HaLevy, Binyamin

HaLevy, Binyamin

Binyamin HaLevy was born in Weissenfels, Germany and received his academic education in the universities of Freiburg, Göttingen, and Berlin. With a PhD in law in hand, HaLevy immigrated to Israel in 1933 to join the Hakhshara program in Kibbutz Degania. In 1938 HaLevy received his first judicial appointment in the Jerusalem Magistrate’s Court and was later appointed to the Tel Aviv Magistrate’s Court. Upon the foundation of the state of Israel, HaLevy was appointed to the Jerusalem District Court. In this position Halevy judged several famous cases. He was the sole judge in what became known as the "Kastner trial," a libel lawsuit against Malchiel Gruenwald, a hotelier, who accused Rudolf Kastner of having been a Nazi collaborator.
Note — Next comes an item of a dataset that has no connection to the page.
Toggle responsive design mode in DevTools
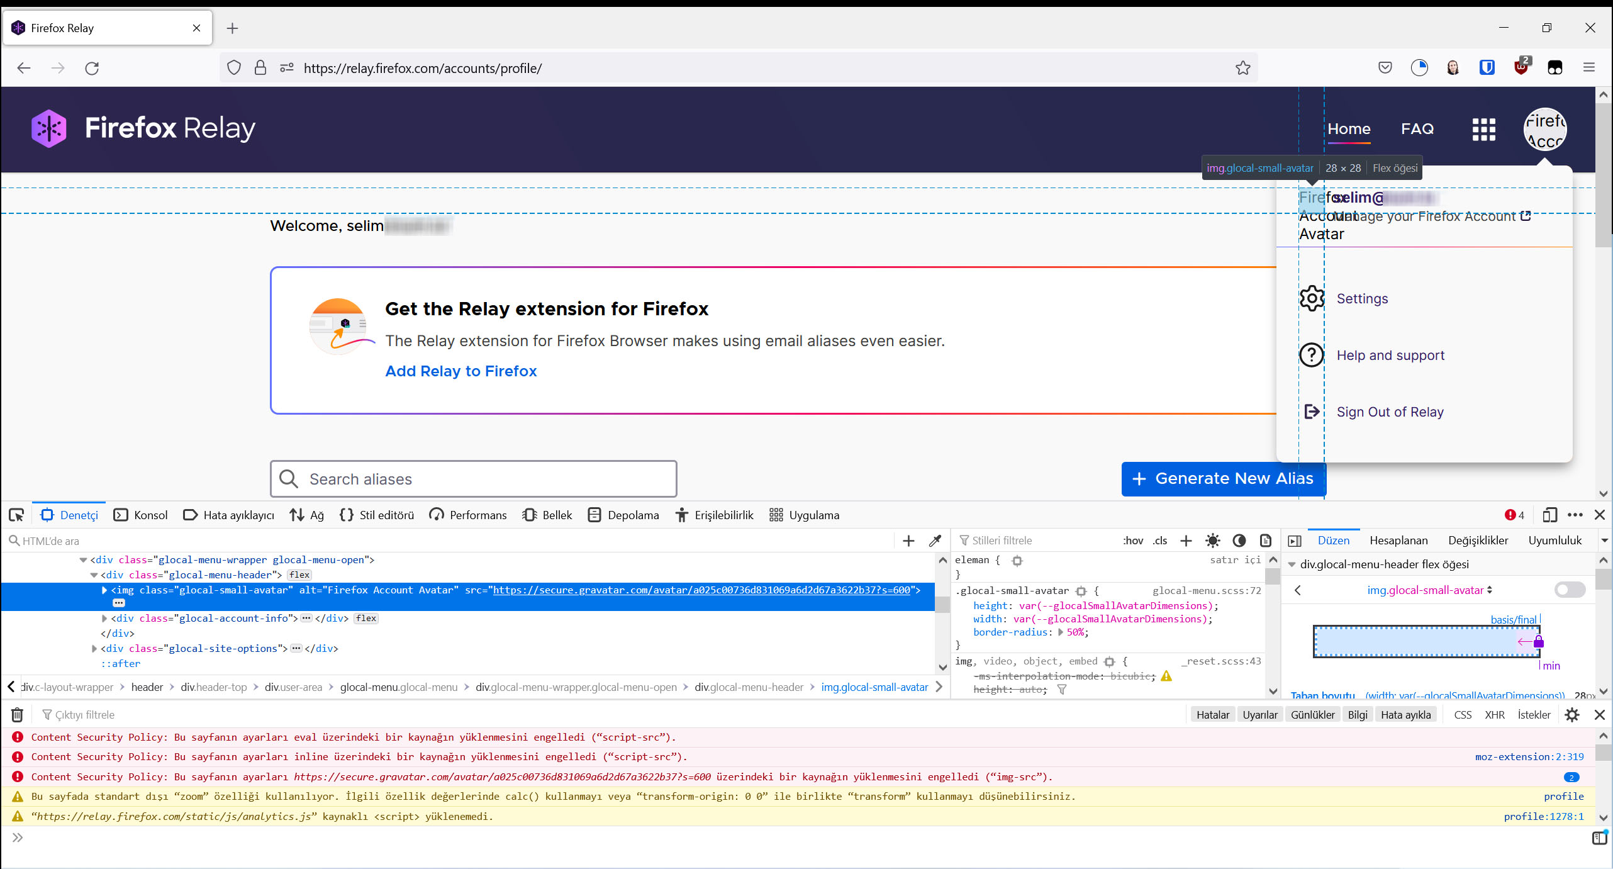(x=1550, y=515)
HaLevy ruled that Kastner had indeed, in his words, "sold his soul to the devil." Kastner was later assassinated and Halevy's ruling was mostly overturned by the Supreme Court. HaLevy was also the sole judge at the trial of the perpetrators of the Kafr Qasim massacre and in his decision famously wrote, "The distinguishing mark of a manifestly illegal order is that above such an order should fly, like a black flag, a warning saying: 'Prohibited!'" He was later a judge at the trial of Adolf Eichmann, along with Yitzhak Raveh and Moshe Landau. HaLevy was appointed to the Supreme Court in 1963. In 1969 HaLevy resigned from the Supreme Court in order to run as a candidate to the Knesset. Between 1969 and 1981 HaLevy served as a Knesset member, starting out in the Gahal party, which eventually became the Likud.